Aunty Carolyn is an elder of the Boon Wurrung people. For thousands of years, since long before white settlers arrived in Victoria in the early 1800s, the Boon Wurrung have been the traditional owners of the country that stretches from Werribee River, just to the west of present-day Melbourne, round the eastern side of Port Phillip Bay, down into the Mornington Peninsula and south to Wilson’s Promontory.

I have come to talk with Aunty Carolyn because the Melbourne suburb I live in is Boon Wurrung country, and I want to find out if there is a word in Boon Wurrung language that might be similar to the Kaurna word, pangkarra.

This to me was the most exciting implication of Grosset’s original lecture: that there must be or must have been dozens of different Aboriginal words that might capture or hint at the meaning or spirit of terroir, because Australia’s vineyards are planted in regions identified with dozens of discrete Aboriginal language groups. In some cases, the old language group areas are remarkably similar to the boundaries of modern-day Geographical Indications: the Yarra Valley wine region GI, for example, is almost the same shape on a map as the country of the Wurundjeri people.

It seems to me that if vineyard owners and winemakers in each region made an effort to find out whether there is or was a local word that comes close to terroir - and then asked the original speakers of that language for permission to use it - it could not only help to foster reconciliation and create a greater joint pride in country, but also help people tell their unique wine stories.

‘Yes!’ says Aunty Carolyn. ‘You’re talking about the diversity of each of Australia’s lands.
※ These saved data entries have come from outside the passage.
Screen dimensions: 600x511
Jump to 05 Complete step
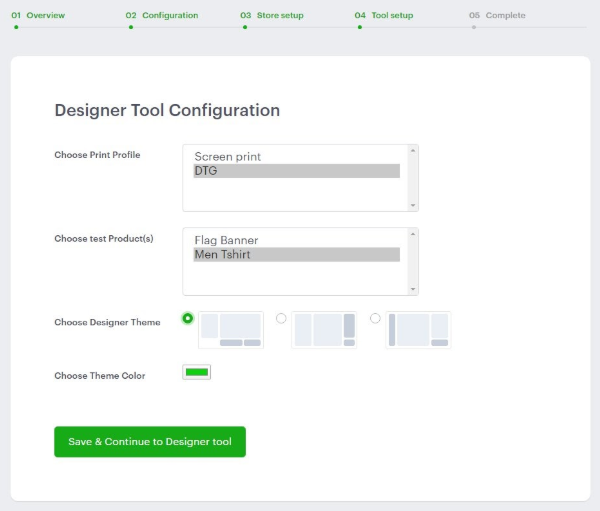[x=497, y=16]
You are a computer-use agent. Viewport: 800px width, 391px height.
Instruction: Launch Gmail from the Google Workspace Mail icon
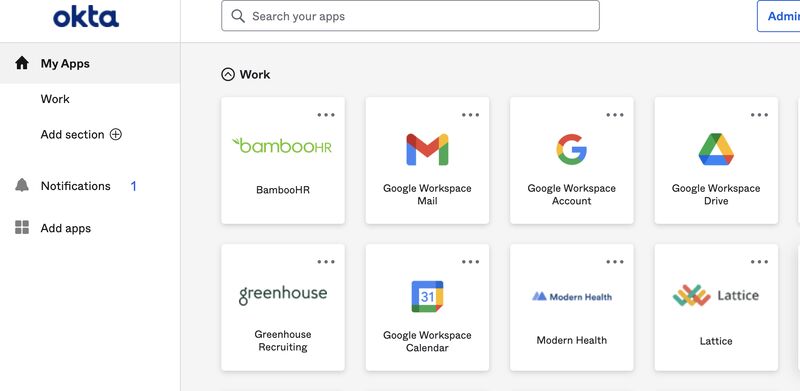pos(427,149)
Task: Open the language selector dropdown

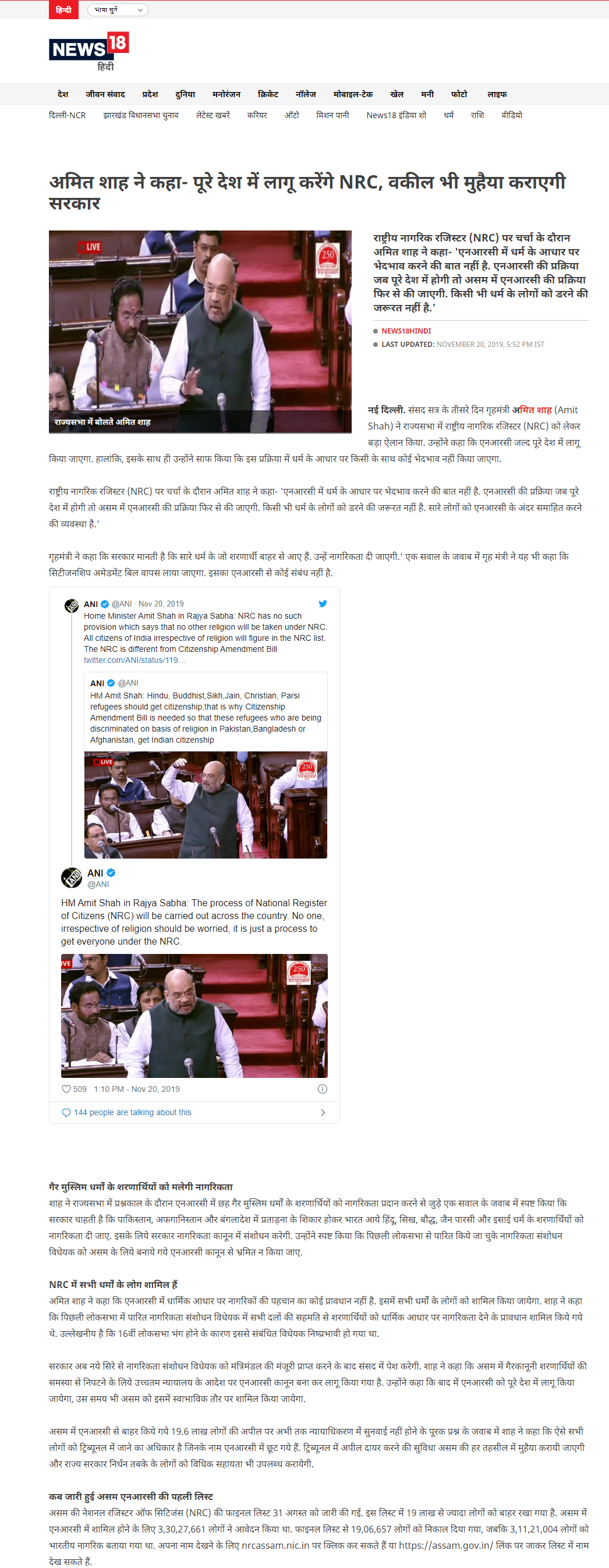Action: click(118, 10)
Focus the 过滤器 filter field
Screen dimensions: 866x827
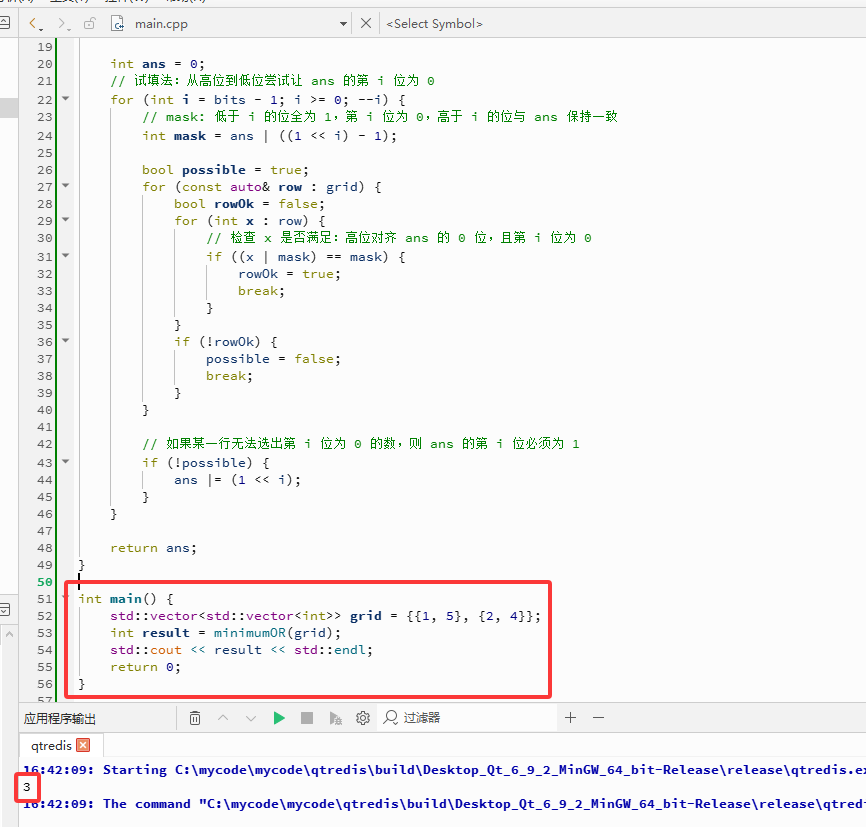pos(467,718)
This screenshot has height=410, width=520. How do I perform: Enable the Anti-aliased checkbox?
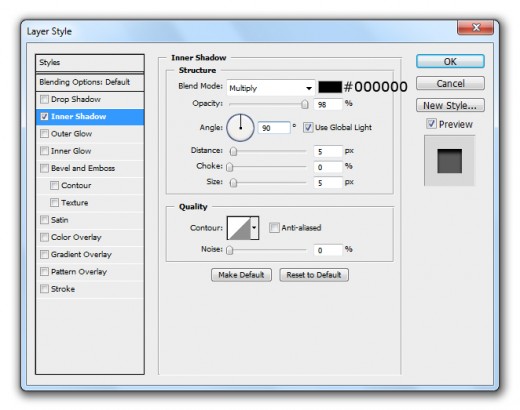click(274, 228)
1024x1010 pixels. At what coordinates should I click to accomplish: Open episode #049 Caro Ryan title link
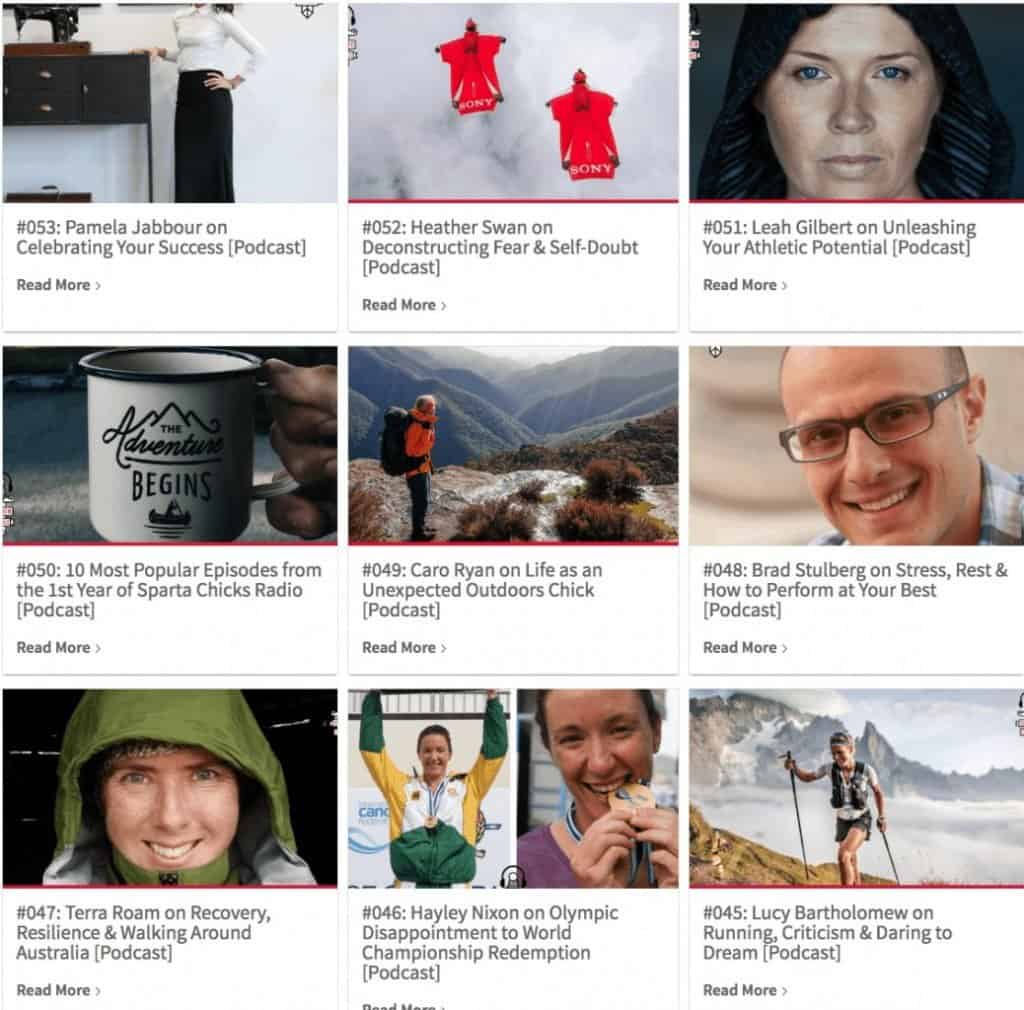pos(482,590)
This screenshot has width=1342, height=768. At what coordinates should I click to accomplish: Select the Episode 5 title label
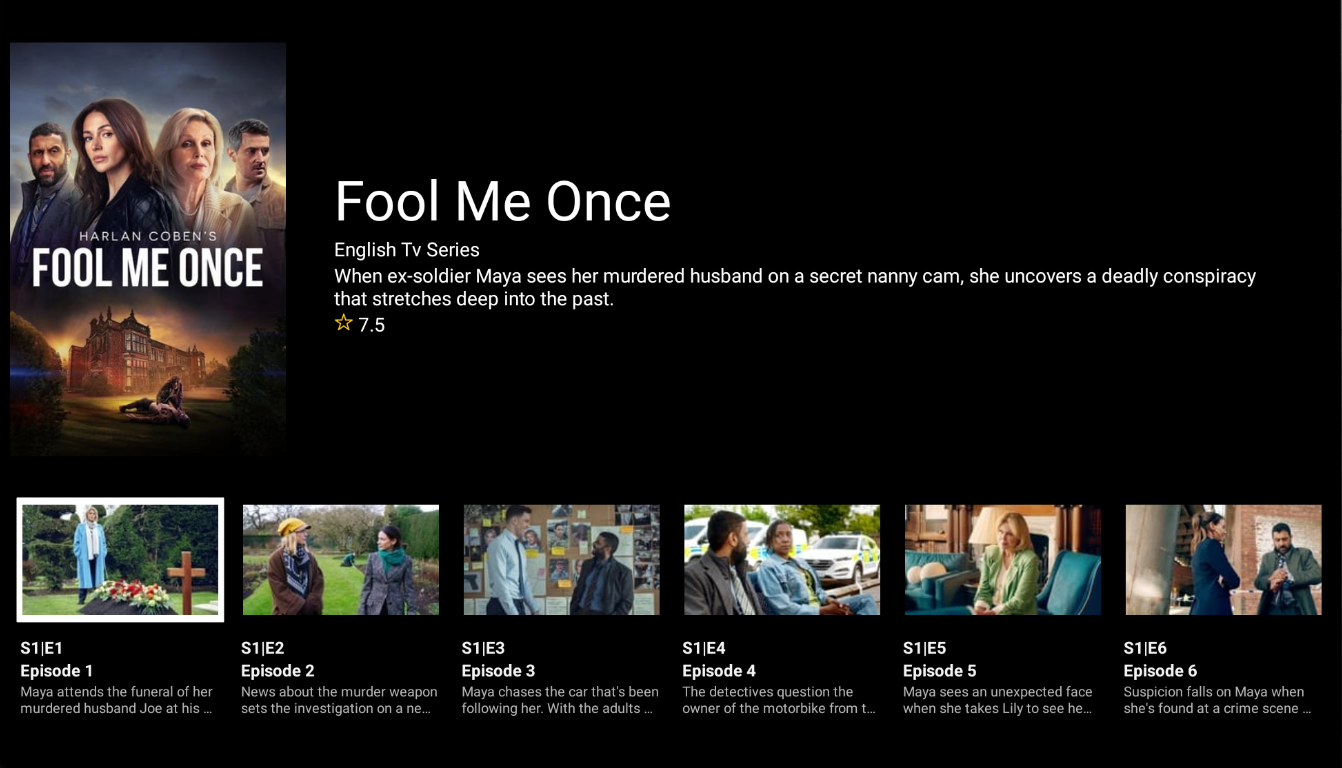tap(940, 671)
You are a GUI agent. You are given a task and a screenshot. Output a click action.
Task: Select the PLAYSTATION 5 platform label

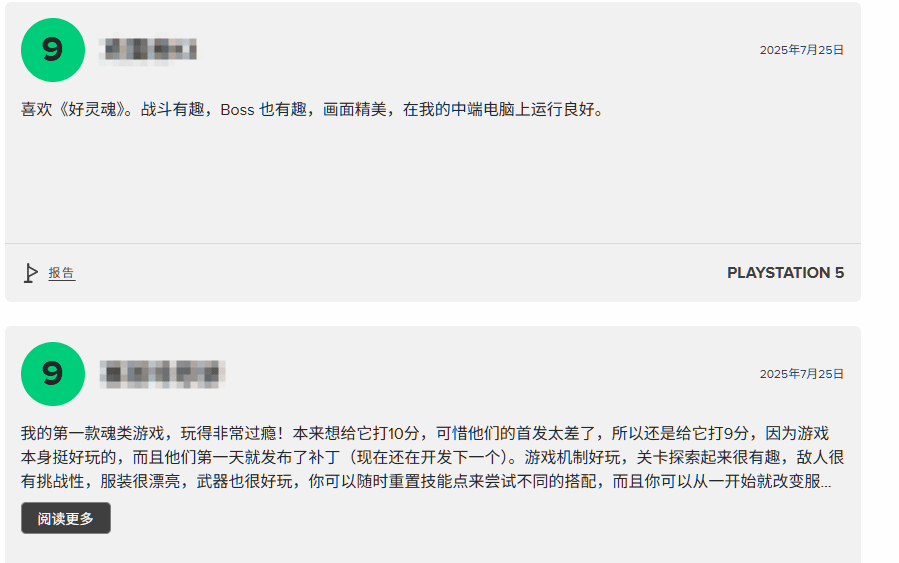click(785, 273)
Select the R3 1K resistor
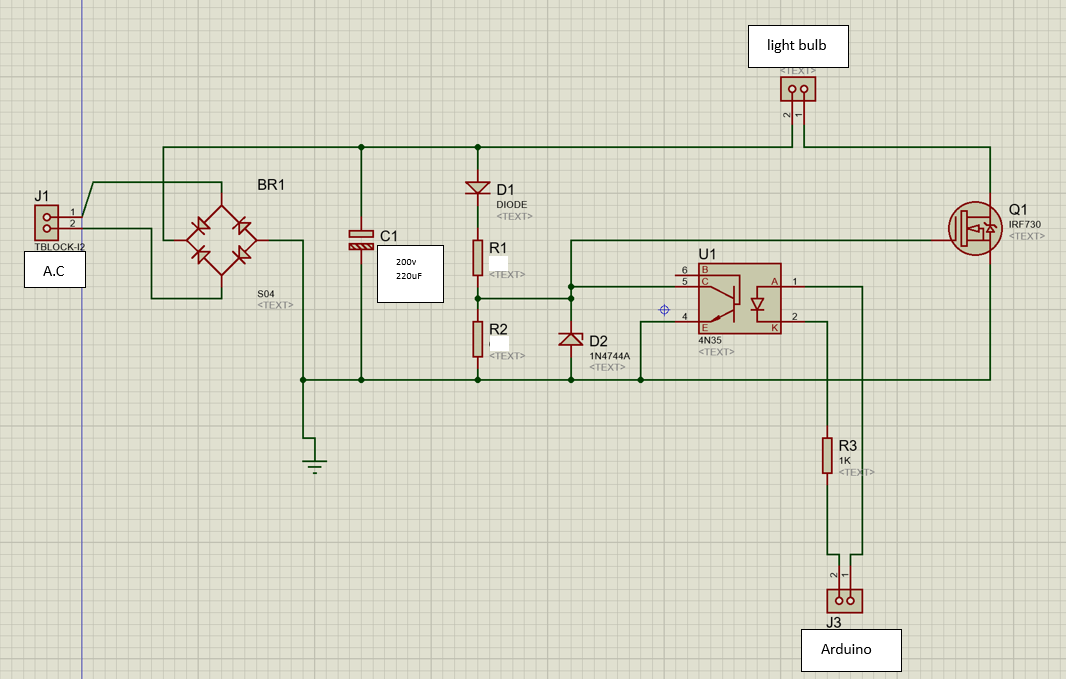Screen dimensions: 1066x679 (x=827, y=455)

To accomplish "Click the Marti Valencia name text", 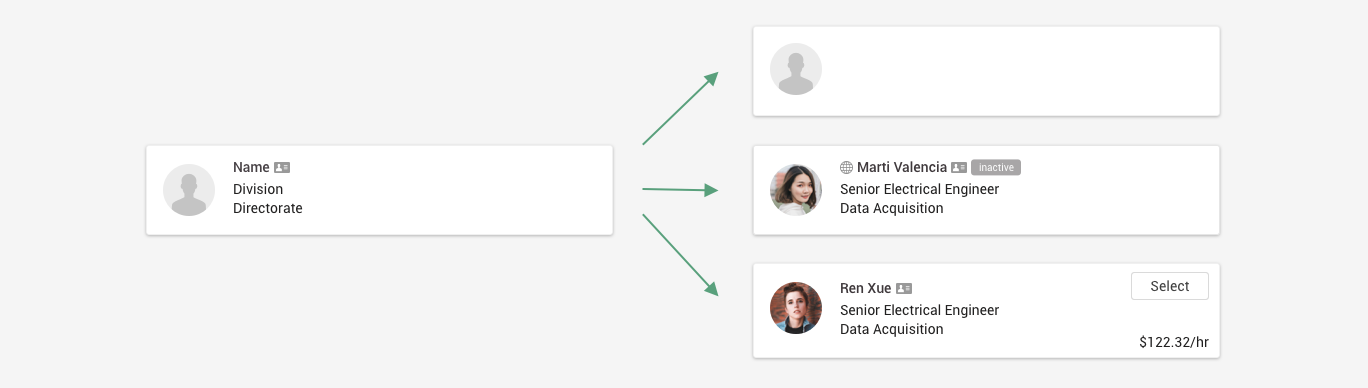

They are not all the same. And the wines they produce aren’t all the same. They don’t all produce bloody Yellow Tail.’

In Boon Wurrung language, she tells me, the word ‘beek’ means country, as in land. In the same way that the Latin word ‘terra’ means country, as in land. But she doesn’t know of a Boon Wurrung word that comes closer to the spirit of terroir. And she reminds me that, because it was an oral tradition, never written down, much of the Boon Wurrung language is lost.

‘But Boon Wurrung language is similar to the language they speak in the Yarra Valley’ she says. ‘We share a lot of words with the Wurundjeri people.’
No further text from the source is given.